I’m the first to step off the seaplane and onto the jetty, saying hello to the staff member waiting to greet us all.
Moving aside so the other passengers can get off, I stretch my back out.
Eleven hours on a flight from Manchester to the Maldives and then a forty-five-minute flight on a cramped seaplane to the island, and I’m finally here.
Alone.
Nope. I’m not going to get upset.
I’m not gonna think about him.
Or her.
I’ve spent enough time crying over what they did to me. No more.
I’m literally in paradise, surrounded by beauty. I cannot be sad here.
Even though I tell myself this, I still feel my throat start to burn, the hurt wanting to climb its way into my eyes.
I get my sunglasses from my bag and slip them on.
Swallowing back my emotions, I take a deep breath.
The air is heavy. The heat here is like nothing I’ve ever known.
I’ve been abroad before but only to Spain with my girlfriends. I thought it was warm when I was there. It’s nothing compared to the heat here.
When I landed at Malé airport, I began to seriously regret the leggings and long-sleeved shirt I wore to travel here. It had been freezing when I left home to head to the airport. Thought I was being smart, wearing something comfy to travel in.
But being here now, on the island, I can feel the sweat starting to gather around the nape of my neck and my armpits.
I need to shower and change ASAP. Then, eat something and fall into bed.
I’m knackered after all the traveling.
Retrieving a scrunchie from my bag, I gather my long hair up off my neck and tie it up in a haphazard bun. I know for a fact that it looks like shit. I’m not one of those girls who can put her hair in a messy bun and it come off looking amazing. I usually end up looking like I lost a fight with a bush.
But I’m not here to impress anyone, and I’m fucking melting, so shit hair bun it is.
I press my hand to the back of my neck to remove the sweat there, and then I surreptitiously wipe my hand on my leggings.
I look to my left, and the woman standing there, who was on the seaplane ride here, is watching me, a judgy look on her face, like I’m the grossest thing she’s ever seen.
Of course she’s totally put together.
We can’t all look amazing after a long-ass flight. Some of us are smelly and gross.
Deal with it, lady.
I give her a pointed look—through my dark glasses, of course—and she looks away.
The guy she’s traveling with comes over and kisses her. She lifts her hand to his cheek.
My eyes catch on the massive rock and gold band on her finger.
An ache deep inside of my chest tries to claw its way out.
What the hell was I thinking, coming here?
It’s going to be full of couples and happy newlyweds, who are going to make me want to poke my eyes out.
Come on your honeymoon alone, Dillon. It’ll be fine, Dillon.
Note to Dillon: you’re a fucking idiot.
The greeter guy asks us all to follow him down the jetty to the island.
I let everyone else go first.
All fucking couples.
I am the only solo person here.
What did I expect, coming here?
The Maldives is couples central. Not sad, pathetic, single women central.
I should have stayed home.
And lost thousands of pounds on this trip.
I couldn’t get a refund.
Apparently, my fiancé fucking … I can’t even say it without wanting to throw up.
Basically, cheating fiancé wasn’t listed on my travel insurance as a reason for cancellation.
And the travel company wouldn’t let me change to a different destination. It was literally two weeks before I was due to get married when I found out the truth. And a week before I could even bring myself to contact the travel company.

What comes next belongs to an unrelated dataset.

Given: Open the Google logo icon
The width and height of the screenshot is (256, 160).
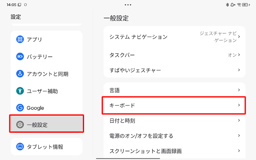Looking at the screenshot, I should pyautogui.click(x=20, y=108).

So, it was either stay home and drink myself into a coma. Or come to paradise and drink myself into a coma.
I chose the latter.
I just didn’t take into consideration the happy couples I’d be surrounded by.
Looking at these blissful bastards in front of me makes me wish I were back in my home with a few bottles of Prosecco in front of me and a serial killer documentary on TV for company.
I hear my phone ding in my bag, and I pull it out.
Text from my aunt Jenny. I texted her when I landed in Malé airport to let her know I’d arrived.